Inside was a different party.

It was a barn that had been turned into a theater, a stage at one end and lights on the performers. I had never seen so many guys carrying musical instruments as there were at the stage end of the room. The audience was lit up by a string of red and blue lights around the room, but it was pretty dark anyway, people packed into the place all bouncing to the music, smoking cigarettes and passing pints of whiskey around. Dotty and I got as comfortable as possible against the wall pretty near the stage, and I pulled out my own pint, which Dotty and I finished before long, since we had been nipping at it in the trunk of the car.
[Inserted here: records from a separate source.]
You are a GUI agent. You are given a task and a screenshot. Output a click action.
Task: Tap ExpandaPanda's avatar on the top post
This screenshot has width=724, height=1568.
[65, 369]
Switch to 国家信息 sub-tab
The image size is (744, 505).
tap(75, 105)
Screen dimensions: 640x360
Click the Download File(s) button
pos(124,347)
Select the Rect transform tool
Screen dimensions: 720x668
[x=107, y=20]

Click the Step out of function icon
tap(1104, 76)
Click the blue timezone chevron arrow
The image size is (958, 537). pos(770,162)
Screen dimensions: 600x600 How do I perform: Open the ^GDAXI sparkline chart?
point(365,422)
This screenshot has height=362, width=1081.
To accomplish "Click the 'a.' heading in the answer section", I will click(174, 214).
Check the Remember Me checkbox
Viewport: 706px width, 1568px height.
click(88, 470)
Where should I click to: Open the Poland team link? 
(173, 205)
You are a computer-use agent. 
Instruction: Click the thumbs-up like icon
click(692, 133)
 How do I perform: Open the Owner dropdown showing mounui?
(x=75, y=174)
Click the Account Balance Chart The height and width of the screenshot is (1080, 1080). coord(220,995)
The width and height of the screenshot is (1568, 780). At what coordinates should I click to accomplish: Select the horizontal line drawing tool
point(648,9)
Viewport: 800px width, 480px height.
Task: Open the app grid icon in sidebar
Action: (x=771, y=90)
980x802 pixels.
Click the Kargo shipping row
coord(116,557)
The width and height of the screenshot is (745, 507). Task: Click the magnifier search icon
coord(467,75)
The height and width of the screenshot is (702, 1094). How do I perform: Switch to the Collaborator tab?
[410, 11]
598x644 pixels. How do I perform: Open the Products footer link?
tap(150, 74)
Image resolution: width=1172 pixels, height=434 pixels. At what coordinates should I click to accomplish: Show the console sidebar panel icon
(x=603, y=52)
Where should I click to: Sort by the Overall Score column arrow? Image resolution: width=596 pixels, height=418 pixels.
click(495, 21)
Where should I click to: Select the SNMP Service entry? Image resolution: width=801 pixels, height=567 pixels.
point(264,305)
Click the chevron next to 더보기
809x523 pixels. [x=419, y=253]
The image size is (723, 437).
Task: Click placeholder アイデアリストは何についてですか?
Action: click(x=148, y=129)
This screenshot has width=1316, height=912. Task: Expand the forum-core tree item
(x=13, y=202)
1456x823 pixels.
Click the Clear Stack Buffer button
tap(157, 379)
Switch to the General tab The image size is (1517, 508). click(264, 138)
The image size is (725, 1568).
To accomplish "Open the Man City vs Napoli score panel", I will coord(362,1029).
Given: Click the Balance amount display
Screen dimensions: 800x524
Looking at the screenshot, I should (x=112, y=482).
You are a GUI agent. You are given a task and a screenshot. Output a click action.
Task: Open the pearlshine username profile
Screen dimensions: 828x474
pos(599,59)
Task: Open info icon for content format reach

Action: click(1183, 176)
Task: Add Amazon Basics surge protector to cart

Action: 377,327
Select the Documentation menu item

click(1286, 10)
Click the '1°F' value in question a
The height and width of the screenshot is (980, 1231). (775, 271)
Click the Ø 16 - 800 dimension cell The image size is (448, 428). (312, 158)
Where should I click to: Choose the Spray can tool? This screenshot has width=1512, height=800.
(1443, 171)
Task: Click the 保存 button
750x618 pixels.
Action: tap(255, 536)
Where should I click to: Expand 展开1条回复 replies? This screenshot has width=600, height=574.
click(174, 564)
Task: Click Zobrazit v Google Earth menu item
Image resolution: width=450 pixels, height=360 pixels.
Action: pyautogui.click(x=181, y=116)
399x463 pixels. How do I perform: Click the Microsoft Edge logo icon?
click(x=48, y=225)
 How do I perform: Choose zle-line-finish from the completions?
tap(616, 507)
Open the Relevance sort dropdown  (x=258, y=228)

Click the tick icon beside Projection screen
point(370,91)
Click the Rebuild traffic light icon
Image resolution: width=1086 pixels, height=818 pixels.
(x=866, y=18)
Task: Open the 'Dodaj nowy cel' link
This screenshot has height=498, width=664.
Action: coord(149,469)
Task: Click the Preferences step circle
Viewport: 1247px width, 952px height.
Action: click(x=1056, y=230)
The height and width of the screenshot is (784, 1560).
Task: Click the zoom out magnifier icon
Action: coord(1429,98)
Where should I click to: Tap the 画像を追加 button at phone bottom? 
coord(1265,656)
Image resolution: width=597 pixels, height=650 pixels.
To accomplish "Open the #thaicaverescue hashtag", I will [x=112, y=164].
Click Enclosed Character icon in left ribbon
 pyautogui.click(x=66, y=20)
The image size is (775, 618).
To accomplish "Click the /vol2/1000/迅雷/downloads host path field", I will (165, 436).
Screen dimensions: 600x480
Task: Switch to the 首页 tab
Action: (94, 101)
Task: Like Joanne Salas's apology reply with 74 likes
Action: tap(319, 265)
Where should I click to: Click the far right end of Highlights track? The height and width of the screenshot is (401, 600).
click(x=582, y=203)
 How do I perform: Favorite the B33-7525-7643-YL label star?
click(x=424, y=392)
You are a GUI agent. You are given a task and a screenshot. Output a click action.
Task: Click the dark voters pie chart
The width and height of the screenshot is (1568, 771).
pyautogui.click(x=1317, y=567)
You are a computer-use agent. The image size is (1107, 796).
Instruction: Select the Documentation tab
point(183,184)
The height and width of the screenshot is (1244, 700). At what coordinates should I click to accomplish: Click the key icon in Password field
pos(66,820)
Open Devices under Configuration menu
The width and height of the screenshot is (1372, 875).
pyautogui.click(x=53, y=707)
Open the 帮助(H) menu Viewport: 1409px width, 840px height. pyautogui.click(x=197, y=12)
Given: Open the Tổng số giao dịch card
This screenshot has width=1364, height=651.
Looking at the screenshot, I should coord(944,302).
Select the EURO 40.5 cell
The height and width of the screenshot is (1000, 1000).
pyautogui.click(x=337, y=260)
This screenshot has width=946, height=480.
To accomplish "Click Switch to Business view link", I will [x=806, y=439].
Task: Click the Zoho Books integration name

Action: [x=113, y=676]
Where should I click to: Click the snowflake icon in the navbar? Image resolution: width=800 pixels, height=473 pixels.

Even then the thought of going up onstage scared the shit out of me, but Jim was up there in front of the mob, loving it, bright-eyed, holding his beautiful silver-chased B-flat cornet with its glowing brass bell, onstage all the time I was there, through fistfights, guys yelling and vomiting, musicians coming and going. Later, when Jim's group was finished with their part of it, he saw me from the stage, shading his eyes, and waved for me to come on up, and then laughed because he knew I'd be scared, and started to leave the stage himself, but the leader of the new guys, a tall skinny black kid with a glowing saxophone, said into the mike, “Hey, Doctor Jim, may we detain
you?” and to a hell of a lot of applause—every bit of it deserved—Jim came back onstage, waved his trumpet over his head as a kind of thank-you and they all took off into a version of “How High the Moon”—five or six black guys and Jim—that lasted at least twenty minutes and had everybody in the place screaming like banshees.